Word for word, repeat all of the entries.

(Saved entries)
____
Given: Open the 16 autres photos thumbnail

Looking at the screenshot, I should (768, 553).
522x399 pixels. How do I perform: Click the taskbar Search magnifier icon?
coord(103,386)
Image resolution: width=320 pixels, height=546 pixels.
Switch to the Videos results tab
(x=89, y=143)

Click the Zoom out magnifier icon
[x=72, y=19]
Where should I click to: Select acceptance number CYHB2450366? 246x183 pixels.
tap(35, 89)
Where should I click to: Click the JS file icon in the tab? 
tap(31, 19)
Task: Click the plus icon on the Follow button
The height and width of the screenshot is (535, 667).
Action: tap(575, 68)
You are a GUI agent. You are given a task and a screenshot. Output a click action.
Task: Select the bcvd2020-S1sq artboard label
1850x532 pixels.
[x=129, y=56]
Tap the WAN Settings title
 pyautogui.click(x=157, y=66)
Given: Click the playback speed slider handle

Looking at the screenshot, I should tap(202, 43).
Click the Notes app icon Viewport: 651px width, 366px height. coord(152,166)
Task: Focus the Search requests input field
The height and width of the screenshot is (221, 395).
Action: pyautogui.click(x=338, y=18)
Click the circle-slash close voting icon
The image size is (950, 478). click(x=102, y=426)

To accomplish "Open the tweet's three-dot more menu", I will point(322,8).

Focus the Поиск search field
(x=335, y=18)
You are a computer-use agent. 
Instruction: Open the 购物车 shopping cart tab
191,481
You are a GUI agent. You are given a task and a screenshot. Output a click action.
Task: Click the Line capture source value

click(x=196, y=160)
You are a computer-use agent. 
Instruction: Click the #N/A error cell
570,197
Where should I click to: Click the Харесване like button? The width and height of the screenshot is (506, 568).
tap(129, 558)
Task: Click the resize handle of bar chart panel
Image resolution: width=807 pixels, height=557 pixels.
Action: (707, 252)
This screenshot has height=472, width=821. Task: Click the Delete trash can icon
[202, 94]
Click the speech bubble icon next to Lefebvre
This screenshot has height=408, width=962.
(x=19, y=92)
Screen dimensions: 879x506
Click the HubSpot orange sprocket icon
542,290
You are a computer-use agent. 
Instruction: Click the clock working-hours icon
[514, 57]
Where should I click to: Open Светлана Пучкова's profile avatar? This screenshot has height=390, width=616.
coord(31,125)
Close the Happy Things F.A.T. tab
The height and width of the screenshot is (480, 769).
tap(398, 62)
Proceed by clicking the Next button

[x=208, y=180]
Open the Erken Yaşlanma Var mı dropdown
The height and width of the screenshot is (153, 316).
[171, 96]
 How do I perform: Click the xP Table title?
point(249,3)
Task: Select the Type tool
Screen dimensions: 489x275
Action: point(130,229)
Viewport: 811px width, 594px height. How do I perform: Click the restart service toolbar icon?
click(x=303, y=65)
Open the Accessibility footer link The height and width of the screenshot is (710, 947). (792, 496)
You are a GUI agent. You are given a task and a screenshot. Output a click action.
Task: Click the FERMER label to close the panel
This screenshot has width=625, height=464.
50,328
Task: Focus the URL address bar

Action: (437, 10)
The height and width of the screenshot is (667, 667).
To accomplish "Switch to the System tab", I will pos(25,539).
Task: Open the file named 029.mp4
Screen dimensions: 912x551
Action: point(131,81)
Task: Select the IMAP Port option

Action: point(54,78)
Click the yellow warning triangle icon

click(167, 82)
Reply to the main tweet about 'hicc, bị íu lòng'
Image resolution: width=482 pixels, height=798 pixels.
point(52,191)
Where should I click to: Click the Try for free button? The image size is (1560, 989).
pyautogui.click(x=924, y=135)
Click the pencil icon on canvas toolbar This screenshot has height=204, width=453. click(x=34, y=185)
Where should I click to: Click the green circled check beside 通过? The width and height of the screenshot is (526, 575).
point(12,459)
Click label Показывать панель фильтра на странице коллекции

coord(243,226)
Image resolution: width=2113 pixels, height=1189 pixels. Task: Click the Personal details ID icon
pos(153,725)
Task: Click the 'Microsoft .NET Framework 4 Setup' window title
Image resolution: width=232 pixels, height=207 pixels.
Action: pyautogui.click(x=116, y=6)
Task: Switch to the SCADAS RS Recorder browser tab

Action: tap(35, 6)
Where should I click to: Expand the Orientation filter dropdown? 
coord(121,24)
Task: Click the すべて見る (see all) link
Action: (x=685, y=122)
____
> [SOLUTION]
Given: Open the 16 autres photos thumbnail

Looking at the screenshot, I should (768, 553).
522x399 pixels. How do I perform: Click the taskbar Search magnifier icon?
coord(103,386)
Image resolution: width=320 pixels, height=546 pixels.
Switch to the Videos results tab
(x=89, y=143)

Click the Zoom out magnifier icon
[x=72, y=19]
Where should I click to: Select acceptance number CYHB2450366? 246x183 pixels.
tap(35, 89)
Where should I click to: Click the JS file icon in the tab? 
tap(31, 19)
Task: Click the plus icon on the Follow button
The height and width of the screenshot is (535, 667).
Action: tap(575, 68)
You are a GUI agent. You are given a task and a screenshot. Output a click action.
Task: Select the bcvd2020-S1sq artboard label
1850x532 pixels.
[x=129, y=56]
Tap the WAN Settings title
 pyautogui.click(x=157, y=66)
Given: Click the playback speed slider handle

Looking at the screenshot, I should tap(202, 43).
Click the Notes app icon Viewport: 651px width, 366px height. coord(152,166)
Task: Focus the Search requests input field
The height and width of the screenshot is (221, 395).
Action: pyautogui.click(x=338, y=18)
Click the circle-slash close voting icon
The image size is (950, 478). click(x=102, y=426)

To accomplish "Open the tweet's three-dot more menu", I will point(322,8).

Focus the Поиск search field
(x=335, y=18)
You are a computer-use agent. 
Instruction: Open the 购物车 shopping cart tab
191,481
You are a GUI agent. You are given a task and a screenshot. Output a click action.
Task: Click the Line capture source value

click(x=196, y=160)
You are a computer-use agent. 
Instruction: Click the #N/A error cell
570,197
Where should I click to: Click the Харесване like button? The width and height of the screenshot is (506, 568).
tap(129, 558)
Task: Click the resize handle of bar chart panel
Image resolution: width=807 pixels, height=557 pixels.
Action: (707, 252)
This screenshot has height=472, width=821. Task: Click the Delete trash can icon
[202, 94]
Click the speech bubble icon next to Lefebvre
This screenshot has height=408, width=962.
(x=19, y=92)
Screen dimensions: 879x506
Click the HubSpot orange sprocket icon
542,290
You are a computer-use agent. 
Instruction: Click the clock working-hours icon
[514, 57]
Where should I click to: Open Светлана Пучкова's profile avatar? This screenshot has height=390, width=616.
coord(31,125)
Close the Happy Things F.A.T. tab
The height and width of the screenshot is (480, 769).
tap(398, 62)
Proceed by clicking the Next button

[x=208, y=180]
Open the Erken Yaşlanma Var mı dropdown
The height and width of the screenshot is (153, 316).
[171, 96]
 How do I perform: Click the xP Table title?
point(249,3)
Task: Select the Type tool
Screen dimensions: 489x275
Action: point(130,229)
Viewport: 811px width, 594px height. How do I perform: Click the restart service toolbar icon?
click(x=303, y=65)
Open the Accessibility footer link The height and width of the screenshot is (710, 947). (792, 496)
You are a GUI agent. You are given a task and a screenshot. Output a click action.
Task: Click the FERMER label to close the panel
This screenshot has width=625, height=464.
50,328
Task: Focus the URL address bar

Action: (437, 10)
The height and width of the screenshot is (667, 667).
To accomplish "Switch to the System tab", I will pos(25,539).
Task: Open the file named 029.mp4
Screen dimensions: 912x551
Action: point(131,81)
Task: Select the IMAP Port option

Action: point(54,78)
Click the yellow warning triangle icon

click(167, 82)
Reply to the main tweet about 'hicc, bị íu lòng'
Image resolution: width=482 pixels, height=798 pixels.
point(52,191)
Where should I click to: Click the Try for free button? The image size is (1560, 989).
pyautogui.click(x=924, y=135)
Click the pencil icon on canvas toolbar This screenshot has height=204, width=453. click(x=34, y=185)
Where should I click to: Click the green circled check beside 通过? The width and height of the screenshot is (526, 575).
point(12,459)
Click label Показывать панель фильтра на странице коллекции

coord(243,226)
Image resolution: width=2113 pixels, height=1189 pixels. Task: Click the Personal details ID icon
pos(153,725)
Task: Click the 'Microsoft .NET Framework 4 Setup' window title
Image resolution: width=232 pixels, height=207 pixels.
Action: pyautogui.click(x=116, y=6)
Task: Switch to the SCADAS RS Recorder browser tab

Action: tap(35, 6)
Where should I click to: Expand the Orientation filter dropdown? 
coord(121,24)
Task: Click the すべて見る (see all) link
Action: (x=685, y=122)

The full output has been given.